[Stored data]
++++

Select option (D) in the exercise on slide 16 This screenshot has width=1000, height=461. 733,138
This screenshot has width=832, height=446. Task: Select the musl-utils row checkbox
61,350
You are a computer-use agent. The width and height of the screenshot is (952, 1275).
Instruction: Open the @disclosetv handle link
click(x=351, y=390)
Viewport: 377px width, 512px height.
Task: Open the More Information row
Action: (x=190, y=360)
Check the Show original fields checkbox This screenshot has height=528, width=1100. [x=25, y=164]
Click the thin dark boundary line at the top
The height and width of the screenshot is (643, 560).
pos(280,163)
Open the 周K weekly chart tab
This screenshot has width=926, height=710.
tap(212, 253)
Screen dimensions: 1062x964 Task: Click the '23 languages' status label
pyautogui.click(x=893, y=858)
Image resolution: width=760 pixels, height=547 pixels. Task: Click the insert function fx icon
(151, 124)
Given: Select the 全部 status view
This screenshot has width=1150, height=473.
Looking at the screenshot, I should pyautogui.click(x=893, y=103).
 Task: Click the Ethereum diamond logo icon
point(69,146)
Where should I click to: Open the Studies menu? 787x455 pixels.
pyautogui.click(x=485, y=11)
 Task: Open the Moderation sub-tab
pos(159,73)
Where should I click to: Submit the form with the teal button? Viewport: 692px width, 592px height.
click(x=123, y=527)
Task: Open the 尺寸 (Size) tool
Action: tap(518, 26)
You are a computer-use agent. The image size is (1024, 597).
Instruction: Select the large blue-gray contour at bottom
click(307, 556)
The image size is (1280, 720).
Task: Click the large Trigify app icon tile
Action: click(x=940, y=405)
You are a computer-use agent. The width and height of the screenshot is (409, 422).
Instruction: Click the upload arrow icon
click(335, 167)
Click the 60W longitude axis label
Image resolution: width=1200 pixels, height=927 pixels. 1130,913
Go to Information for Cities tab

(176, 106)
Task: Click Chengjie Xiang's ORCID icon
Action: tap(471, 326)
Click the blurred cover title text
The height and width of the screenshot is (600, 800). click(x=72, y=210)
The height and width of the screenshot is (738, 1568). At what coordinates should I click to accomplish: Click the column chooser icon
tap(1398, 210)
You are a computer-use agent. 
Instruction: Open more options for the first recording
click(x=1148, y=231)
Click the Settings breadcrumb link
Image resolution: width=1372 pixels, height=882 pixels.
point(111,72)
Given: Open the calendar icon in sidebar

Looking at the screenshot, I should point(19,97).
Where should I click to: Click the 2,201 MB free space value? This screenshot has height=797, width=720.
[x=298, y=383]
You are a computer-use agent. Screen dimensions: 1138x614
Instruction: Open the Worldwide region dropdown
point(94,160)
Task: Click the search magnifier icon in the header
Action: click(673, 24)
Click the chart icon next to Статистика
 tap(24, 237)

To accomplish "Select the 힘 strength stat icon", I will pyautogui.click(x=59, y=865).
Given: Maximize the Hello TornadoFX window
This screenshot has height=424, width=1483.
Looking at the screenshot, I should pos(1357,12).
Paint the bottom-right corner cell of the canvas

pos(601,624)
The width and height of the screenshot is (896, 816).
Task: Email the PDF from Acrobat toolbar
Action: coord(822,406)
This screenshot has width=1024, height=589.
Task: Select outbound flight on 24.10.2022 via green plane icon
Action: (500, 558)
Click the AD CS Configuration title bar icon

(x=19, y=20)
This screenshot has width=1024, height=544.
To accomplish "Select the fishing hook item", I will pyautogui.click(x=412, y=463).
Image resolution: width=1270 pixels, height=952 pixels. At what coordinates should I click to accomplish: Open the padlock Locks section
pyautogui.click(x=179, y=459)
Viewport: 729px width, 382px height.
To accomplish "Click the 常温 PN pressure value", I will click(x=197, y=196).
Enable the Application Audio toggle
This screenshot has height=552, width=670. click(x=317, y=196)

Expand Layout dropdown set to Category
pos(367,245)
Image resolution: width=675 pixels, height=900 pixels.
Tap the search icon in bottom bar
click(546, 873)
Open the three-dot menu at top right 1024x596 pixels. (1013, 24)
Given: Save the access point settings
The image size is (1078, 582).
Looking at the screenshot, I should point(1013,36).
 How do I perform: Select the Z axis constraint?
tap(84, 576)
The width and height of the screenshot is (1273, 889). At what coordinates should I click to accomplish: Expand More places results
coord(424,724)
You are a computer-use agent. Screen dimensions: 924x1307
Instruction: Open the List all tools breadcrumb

++++

→ **About this exercise**: Up to and including the line with "You are a computer-use agent. The image", restate the records above word for word from the very first line.

→ **Result of the exercise**:
Select option (D) in the exercise on slide 16 This screenshot has width=1000, height=461. 733,138
This screenshot has width=832, height=446. Task: Select the musl-utils row checkbox
61,350
You are a computer-use agent. The width and height of the screenshot is (952, 1275).
Instruction: Open the @disclosetv handle link
click(x=351, y=390)
Viewport: 377px width, 512px height.
Task: Open the More Information row
Action: (x=190, y=360)
Check the Show original fields checkbox This screenshot has height=528, width=1100. [x=25, y=164]
Click the thin dark boundary line at the top
The height and width of the screenshot is (643, 560).
pos(280,163)
Open the 周K weekly chart tab
This screenshot has width=926, height=710.
tap(212, 253)
Screen dimensions: 1062x964 Task: Click the '23 languages' status label
pyautogui.click(x=893, y=858)
Image resolution: width=760 pixels, height=547 pixels. Task: Click the insert function fx icon
(151, 124)
Given: Select the 全部 status view
This screenshot has width=1150, height=473.
Looking at the screenshot, I should pyautogui.click(x=893, y=103).
 Task: Click the Ethereum diamond logo icon
point(69,146)
Where should I click to: Open the Studies menu? 787x455 pixels.
pyautogui.click(x=485, y=11)
 Task: Open the Moderation sub-tab
pos(159,73)
Where should I click to: Submit the form with the teal button? Viewport: 692px width, 592px height.
click(x=123, y=527)
Task: Open the 尺寸 (Size) tool
Action: tap(518, 26)
You are a computer-use agent. The image size is (1024, 597).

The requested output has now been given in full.